Additionally, we use Microsoft Teams for in-clinic communication. Please have this active on your work computer and/or cellphone while in the clinic. The lab or scheduling desk, for example, may have a question about an order or when to follow-up if not clear.
Dot System in Epic
You will notice colored dots next to patients' names in the clinic. This replaces the old-school way of doing things, like putting flags outside the room or lights that communicate ready status. These colors are semi-automated:
- Green: once the patient is checked in and triage has obtained vitals, med rec, assisted with adding setting up care gap orders and refills, etc. - they are put in a room and marked ready for you to see them. "Green for GO!"
- Blue: if a lab order, POCT, etc. is placed, the color will change to blue which signifies for the lab to get the patient. You may want to wait to sign all orders at the end of the visit so that the lab doesn't interrupt you, unless that's what you want (for a fingerstick A1c etc.)
- Black: After your patient leaves the office, please manually change their color to black. This signifies to the attending and staff that the patient should no longer be here.
- There are other colors (red, white) that aren't being used. We may change this in the future.
Vacation Policies
Vacation should be scheduled far enough in advance that you don't inadvertently schedule patients to see you on days you are not in clinic. Patients are entitled to see their primary care physician and should not be shuffled around to see other residents due to poor planning on our part. If you are on nights, vacation, or on some other rotation that will have you missing clinic - be sure there are no patients on your schedule. If your schedule changes unexpectedly - it is your responsibility to ensure that your schedule in the clinic is correct.

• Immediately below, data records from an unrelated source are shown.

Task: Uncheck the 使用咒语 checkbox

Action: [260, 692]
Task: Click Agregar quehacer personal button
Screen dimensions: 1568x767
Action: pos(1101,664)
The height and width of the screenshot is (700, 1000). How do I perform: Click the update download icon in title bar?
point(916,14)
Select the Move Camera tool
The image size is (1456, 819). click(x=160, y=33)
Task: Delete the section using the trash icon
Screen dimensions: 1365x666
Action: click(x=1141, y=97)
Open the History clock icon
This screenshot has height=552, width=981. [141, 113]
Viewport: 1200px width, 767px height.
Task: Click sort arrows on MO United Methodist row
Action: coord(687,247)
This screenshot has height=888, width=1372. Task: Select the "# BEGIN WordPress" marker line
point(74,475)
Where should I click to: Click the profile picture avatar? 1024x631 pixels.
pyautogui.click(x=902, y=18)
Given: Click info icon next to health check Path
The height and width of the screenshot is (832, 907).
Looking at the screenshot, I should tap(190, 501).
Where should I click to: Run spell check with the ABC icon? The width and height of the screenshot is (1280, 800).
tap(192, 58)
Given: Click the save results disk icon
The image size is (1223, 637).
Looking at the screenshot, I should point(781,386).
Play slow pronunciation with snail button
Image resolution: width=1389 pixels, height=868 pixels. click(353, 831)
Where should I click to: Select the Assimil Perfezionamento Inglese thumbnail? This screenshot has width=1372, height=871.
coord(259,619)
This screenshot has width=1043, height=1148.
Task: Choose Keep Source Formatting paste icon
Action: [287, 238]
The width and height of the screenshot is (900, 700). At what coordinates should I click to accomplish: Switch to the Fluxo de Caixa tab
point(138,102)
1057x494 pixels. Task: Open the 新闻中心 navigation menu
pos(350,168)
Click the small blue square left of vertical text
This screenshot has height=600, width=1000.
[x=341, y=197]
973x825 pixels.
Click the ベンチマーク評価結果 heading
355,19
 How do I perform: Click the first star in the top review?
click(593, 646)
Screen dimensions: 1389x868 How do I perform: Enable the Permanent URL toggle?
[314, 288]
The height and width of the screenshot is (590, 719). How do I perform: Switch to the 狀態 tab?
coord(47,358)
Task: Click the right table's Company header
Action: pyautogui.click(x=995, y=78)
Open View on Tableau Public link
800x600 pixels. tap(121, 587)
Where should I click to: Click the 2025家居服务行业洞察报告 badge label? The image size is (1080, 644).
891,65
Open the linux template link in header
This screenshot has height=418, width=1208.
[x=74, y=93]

If you or on vacation or a leave of absence, you are required to assign your inbox to a partner to manage while you are gone. You must have your inbox (results, refills, calls) caught up and addressed before your last day of work
- Resident Leave Request Form: Download the form here
Evaluations
You'll get a formal evaluation written by your clinic attending after your monthly rotations. You'll also get informal feedback throughout the rotation, either on a case-by-case basis and preferably with a sit-down private meeting part-way through your rotation to discuss how you are performing, areas to improve to get you to the next level, and how to achieve your future goals. Additionally, the ACME expects residents to obtain competency in six core areas prior to graduating. Your feedback will help you achieve these goals.